**Exercise directions:**
What follows is a set of records; restate each one word for word and drop the pictures.

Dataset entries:
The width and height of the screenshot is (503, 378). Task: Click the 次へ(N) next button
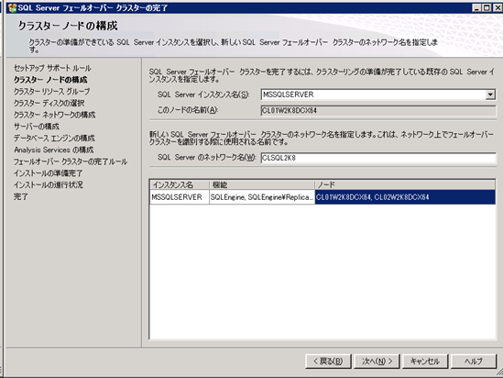pos(377,361)
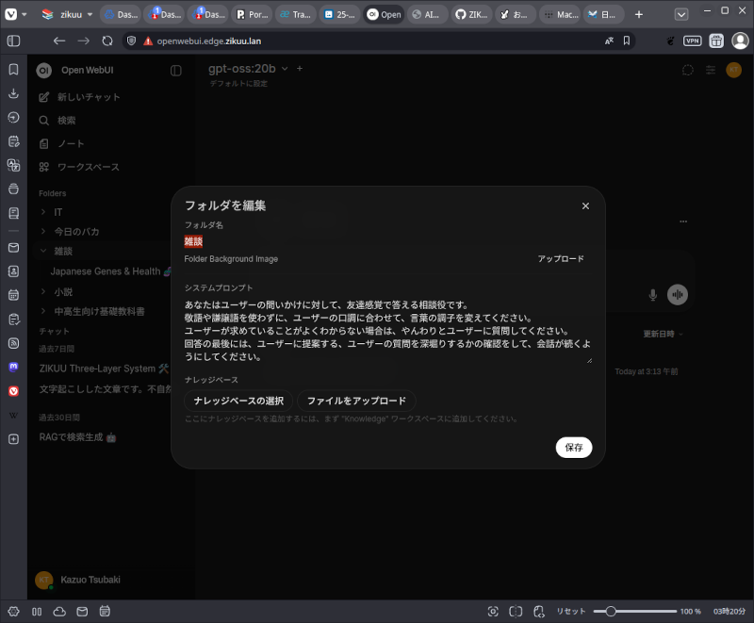The image size is (754, 623).
Task: Open the Mastodon web panel icon
Action: [13, 367]
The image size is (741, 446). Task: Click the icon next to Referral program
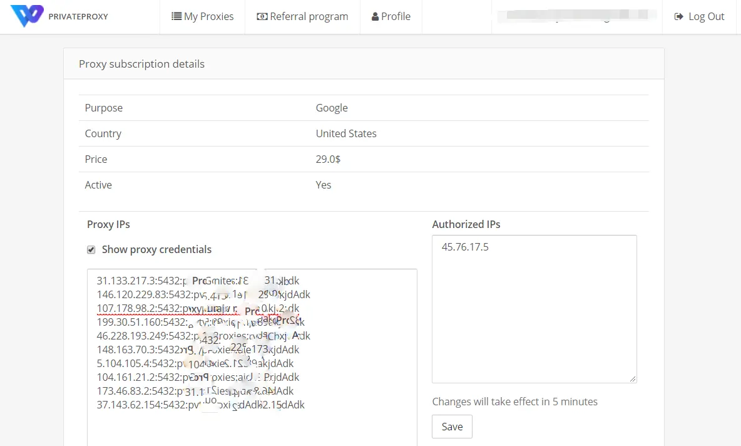[262, 16]
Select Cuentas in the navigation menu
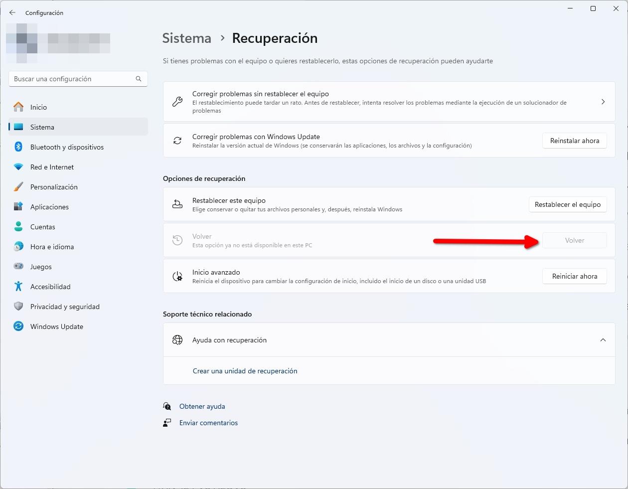The height and width of the screenshot is (489, 628). [x=42, y=227]
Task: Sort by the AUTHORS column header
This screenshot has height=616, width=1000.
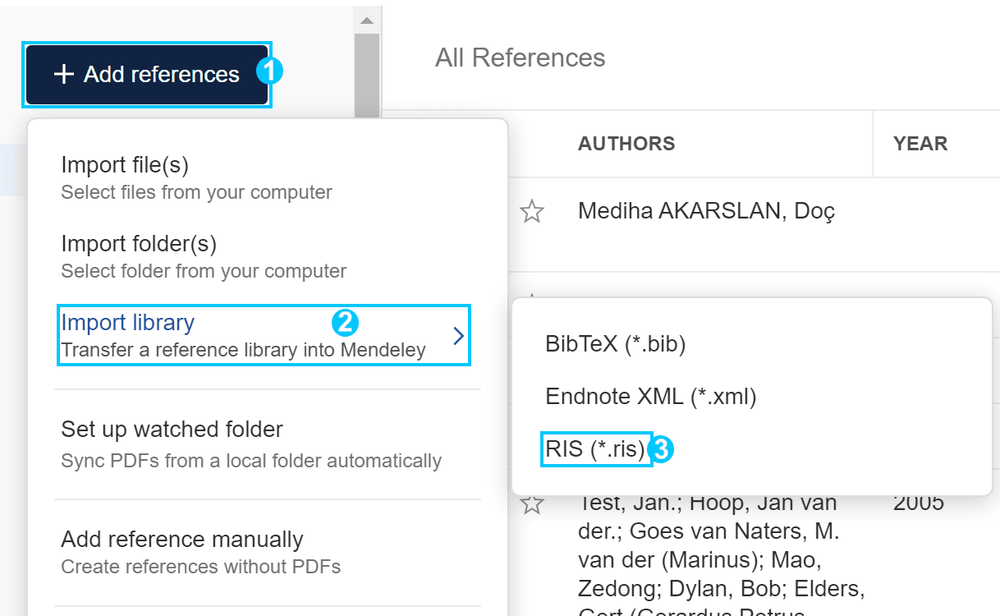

**Written reply:**
The width and height of the screenshot is (503, 378). Task: Click the 次へ(N) next button
pos(377,361)
The image size is (754, 623).
Task: Open the Mastodon web panel icon
Action: [13, 367]
The image size is (741, 446). Task: Click the icon next to Referral program
[262, 16]
Select Cuentas in the navigation menu
The height and width of the screenshot is (489, 628). [x=42, y=227]
Task: Sort by the AUTHORS column header
This screenshot has height=616, width=1000.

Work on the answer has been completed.